Heute wollen in Berlin Rote und Grüne den Staat dazu ermächtigen, das Wertegerüst bei der Ethikvermittlung zu definieren. Einfach ausgedrückt: Rot-Grün definiert, was gut und böse ist. Außerdem wird durch dieses Gesetz die gleichberechtigte Wahl zwischen Ethik und dem Unterricht in der eigenen Religion beschnitten. Dagegen wehre ich mich mit Händen und Füßen.
Dann könnte ich das Programm herunterrattern und Informationen geben. Aber mehr wäre nicht drin. Ich würde scheitern, weil mein Gegenüber schnell merken würde, dass da etwas nicht stimmt.
Mein Gegenüber würde merken, dass ich selber nicht an das glaube, was ich erzähle. Geht es hingegen nach den Vorstellungen von SPD, PDS und den Grünen, so soll sich der Lehrende von den persönlichen Überzeugungen lösen. Er soll auf Wertungen verzichten und sich neutral verhalten.
Nein! – Kardinal Sterzinsky hat in der Anhörung genau auf dieses Dilemma hingewiesen. Wenn die Glaubwürdigkeit auf der Strecke bleibt, wird das ganze Projekt zur Farce. Werte werden gelebt – vorgelebt.

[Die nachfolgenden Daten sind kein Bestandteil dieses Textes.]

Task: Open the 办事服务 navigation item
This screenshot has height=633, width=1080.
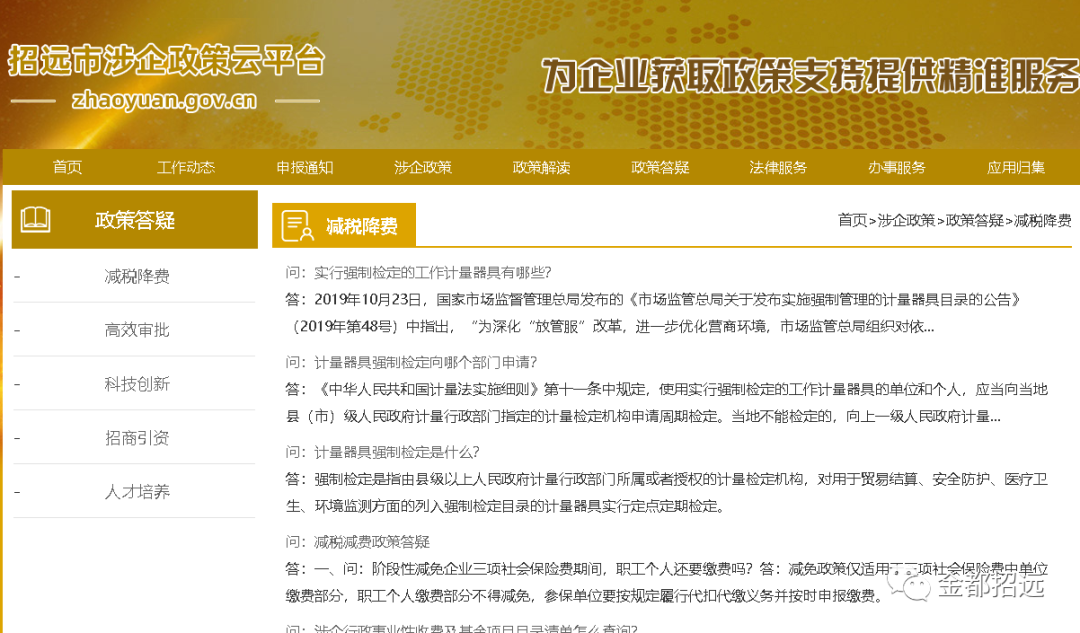Action: (x=897, y=167)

Argument Nr. 2: Jeder soll nach seiner Façon selig werden, aber nicht nach der Façon des Staates. Mit dem Einheitsfach Ethik beansprucht der Staat für sich, in Fragen von Wertehaltungen Richtlinien zu setzen und Vorgaben zu machen.

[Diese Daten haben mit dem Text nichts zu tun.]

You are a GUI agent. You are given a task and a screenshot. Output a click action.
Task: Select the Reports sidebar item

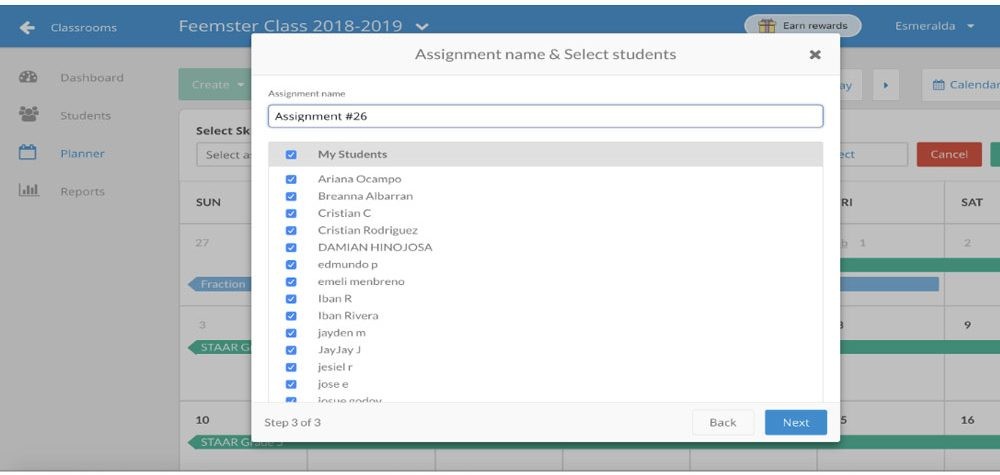point(82,191)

Nachdem ich Argumente geliefert habe, die es der FDP-Fraktion unmöglich machen, Ihrem Gesetzentwurf heute zuzustimmen, füge ich einen persönlichen Grund hinzu: Vor Ihnen steht eine liberale Bürgerin mit dem Privileg, im freien und demokratischen Teil Deutschlands aufgewachsen zu sein. Diese freiheitlich-demokratische
Grundordnung hat meine Sozialisation bestimmt – mit vielen Auseinandersetzungen, dem In-Frage-Stellen der gesellschaftlichen Ordnung, der traditionellen, der religiösen Werte und Haltungen.
Verzeihen Sie, Frau Kollegin! – Ich bitte dringlich, den Geräuschpegel zu senken und die Gespräche draußen zu führen. Es ist kaum möglich, Frau Senftleben zu folgen. Ich bitte dringlich um mehr Aufmerksamkeit!

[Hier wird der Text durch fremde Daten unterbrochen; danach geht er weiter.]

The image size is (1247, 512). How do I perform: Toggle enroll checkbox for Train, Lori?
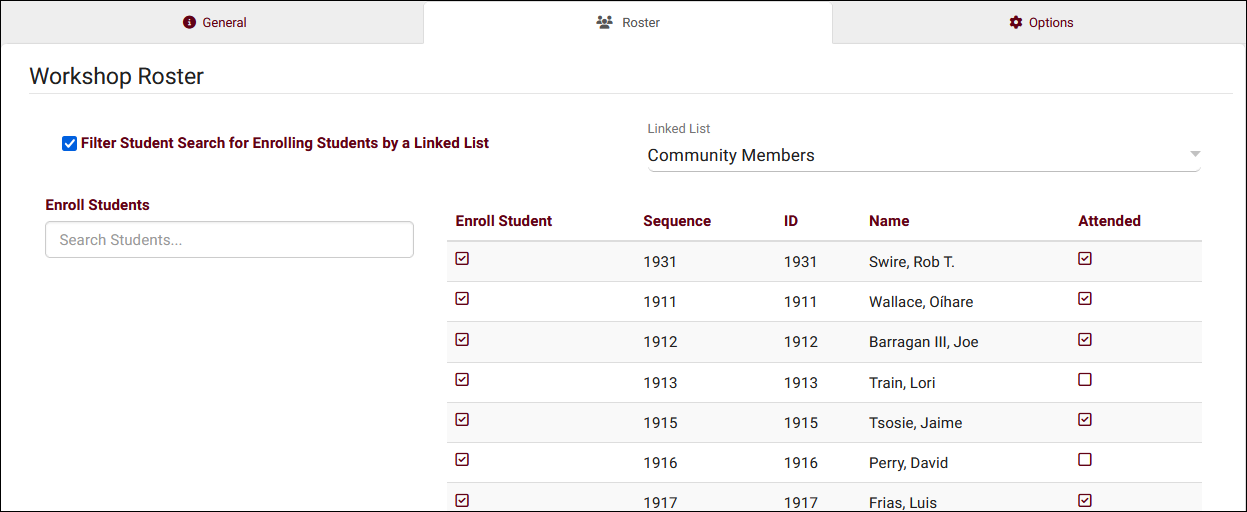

Ich habe in der Schule und im persönlichen Umfeld immer Partner gefunden, die mich dazu angehalten haben, mich aktiv der Auseinandersetzung zu stellen. Das waren Partner, die mir nicht ihre Meinung diktiert haben oder unbeteiligt irgendwelche Fakten heruntergeleiert haben. Es waren vielmehr Partner, die mit viel Verve für ihre Position geworben haben. Sie haben mir auf Grund ihres eigenen Standpunkts geholfen, den meinigen zu finden. So richtig wurde mir das erst bewusst, als wir angefangen haben, in Berlin diese Diskussion zu führen. Bis dato hatte ich es als selbstverständlich hingenommen. Ich habe aus dieser Debatte etwas gelernt. Mein Weg war nicht immer einfach und bequem, aber er hat mich geprägt und gezwungen, einen Standpunkt, eine Haltung einzunehmen. Deshalb streite ich vehement für die Freiheit zur Wahl. Deshalb ist mir staatliche Bevormundung zuwider.
Verehrte Frau Kollegin Tesch! – Damit maßt sich der Staat Kompetenzen an, die ihm nicht zustehen. Dieses steht nämlich im absoluten Widerspruch zur notwendigen Neutralität des Staates.